At a median follow-up of 3.4 years (range, 0.3-5.9 years), 136 patients (44%) remained on therapy, 14 patients (4.5%) had received transplantation or therapy elsewhere, and 158 patients (51%) had discontinued ibrutinib.

Among the patients who discontinued, 83 (52.5%) did so due to disease progression. Of these patients, 55 (66%) experienced progression of CLL and 28 (34%) had Richter’s transformation.

Furman noted that in patients with CLL that responds to ibrutinib and then progresses, “the progression is commonly associated with single-based paramutations that make ibrutinib not effective.” The mutation either effects the binding of ibrutinib (BTK: C481S, C481F, C481R, C481A) or it’s an activating mutation of phospholipase C gamma 2 (S707Y, S707P, S707F,R665W and L845F, L845 del, D993Y) that bypasses the need for BTK activity.

Furman said that the multitrial analysis showed that these mutations are responsible for about 87% of the patients with progressive CLL. He also noted that emerging data are showing that these single-based paramutations exist in the patient before ibrutinib treatment is started. “The mutations are just able to grow out,” said Furman.

The researchers on the multitrial analysis drilled deeper and found that among the 55 CLL progressors, variables associated with discontinuation included complex karyotype (≥3 abnormalities), del(17p), and age.

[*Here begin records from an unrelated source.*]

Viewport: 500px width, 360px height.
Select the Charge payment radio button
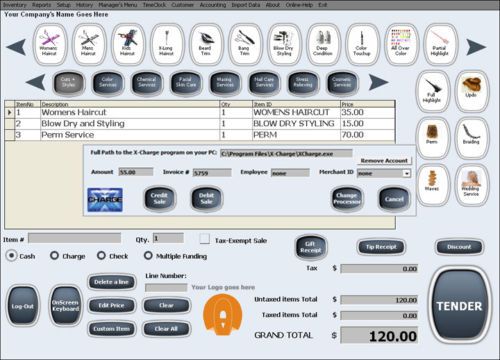click(54, 256)
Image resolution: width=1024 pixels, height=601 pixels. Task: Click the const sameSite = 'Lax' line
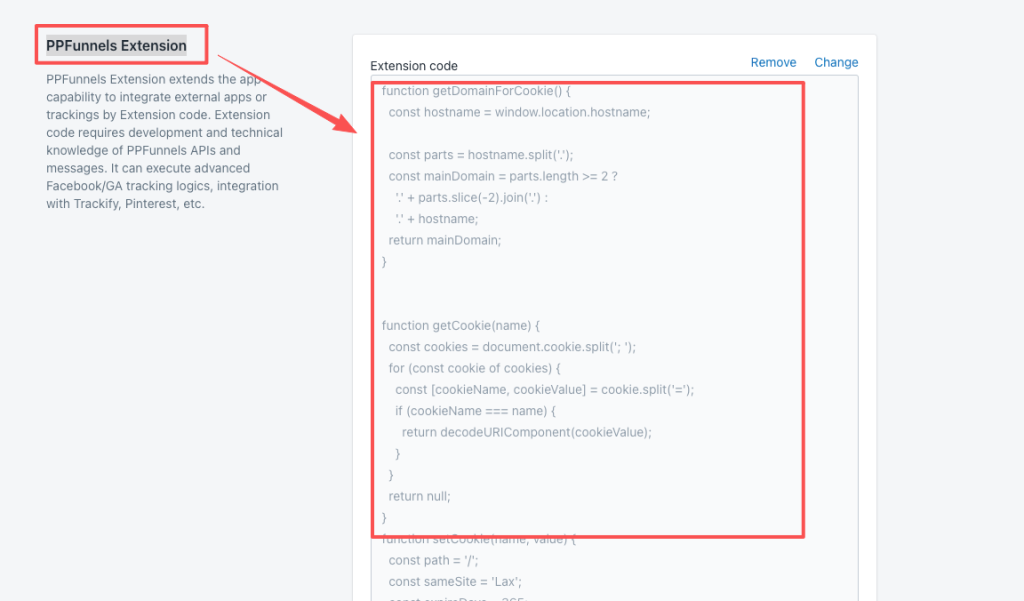[438, 581]
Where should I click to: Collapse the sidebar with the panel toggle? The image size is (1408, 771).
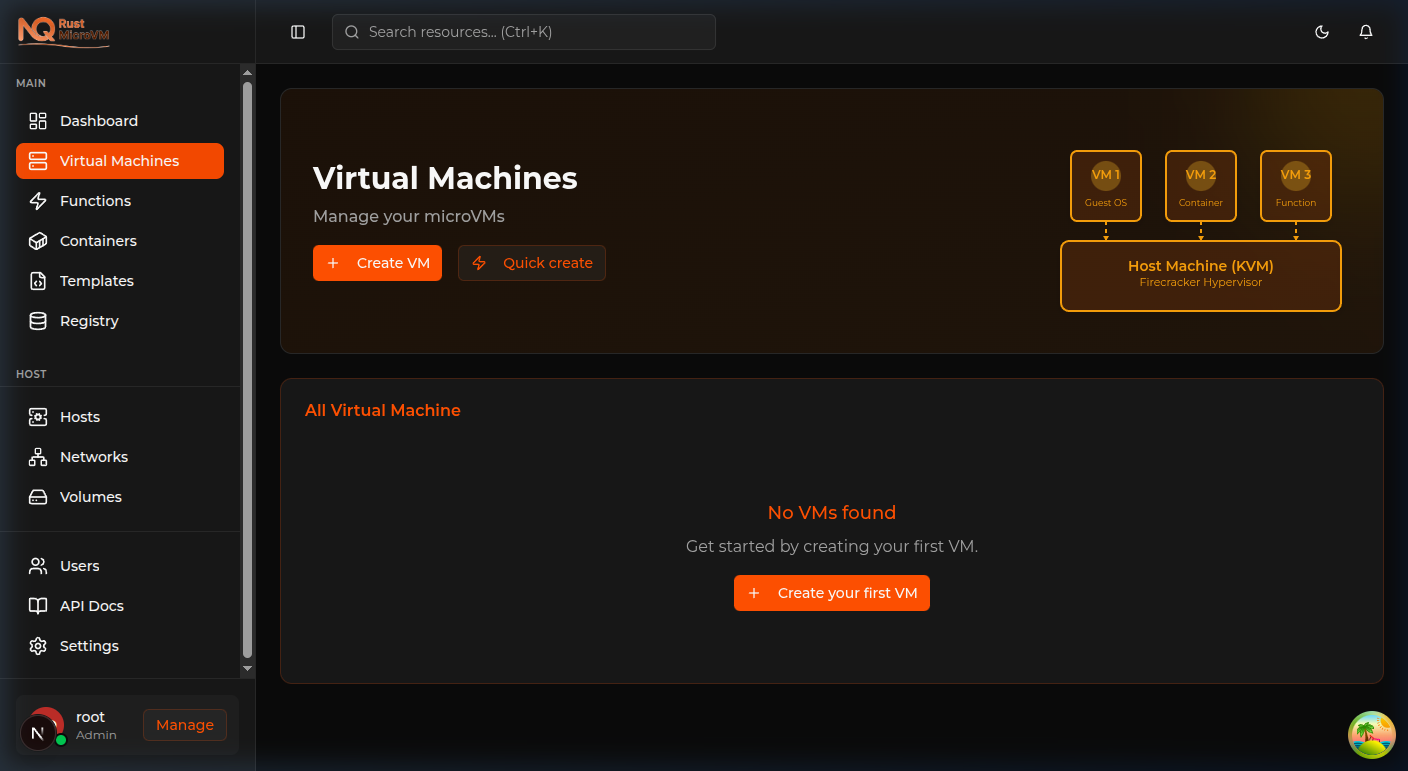click(297, 32)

The investigators were able to determine that at 4 years, the risk for CLL progression for patients receiving ibrutinib was 1.9% for patients aged ≥65 with no complex karyotype and no del(17p). However, for patients aged <65 with a complex karyotype and del(17p), the risk for CLL progression was 44%.

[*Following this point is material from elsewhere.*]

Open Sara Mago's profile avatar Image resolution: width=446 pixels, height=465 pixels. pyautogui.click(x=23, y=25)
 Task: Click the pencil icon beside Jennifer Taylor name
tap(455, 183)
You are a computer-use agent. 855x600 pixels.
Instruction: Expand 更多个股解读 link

“The del(17p) and complex karyotype are probably responsible for what I call ‘genomic instability,’ and it’s this genomic instability that really leads to the mutations developing in the marrow before the patient gets treated,” said Furman.

Focusing on Richter’s transformation, Furman said in the multitrial analysis, variables linked to ibrutinib discontinuation among the patients with Richter’s transformation were complex karyotype and MYC abnormalities.

Beyond these findings, Furman said another analysis showed that prior treatment with the combination of purine analogues and alkylating agents led to a 3-fold increase in the risk of developing Richter’s transformation (odds ratio, 3.26; P = .0003).3 Other factors associated with developing Richter’s transformation include NOTCH1 and IGHV 4-39 mutations.

Looking ahead, Furman said advancing CLL care requires identifying patients with these high-risk factors for CLL progression and Richter’s transformation, and developing new approaches and/or therapies to either prevent resistance to available agents or treat patients when resistance occurs.

References

  1. O’Brien SM, Furman RR, Coutre SE, et al. Five-year experience with single-agent ibrutinib in patients with previously untreated and relapsed/refractory chronic lymphocytic leukemia/small lymphocytic leukemia. Presented at: 58th American Society of Hematology Annual Meeting; San Diego, CA; December 3-6, 2016. Abstract 233.
  2. Woyach JA, Ruppert AS, Guinn D, et al. BTKC481S-mediated resistance to ibrutinib in chronic lymphocytic leukemia. J Clin Oncol. 2017;35(13):1437-1443. doi: 10.1200/JCO.2016.70.2282.
  3. Parikh SA, Rabe KG, Call TG, et al. Diffuse large B-cell lymphoma (Richter syndrome) in patients with chronic lymphocytic leukaemia (CLL): a cohort study of newly diagnosed patients. Br J Haematol. 2013 Sep;162(6):774-82. doi: 10.1111/bjh.12458.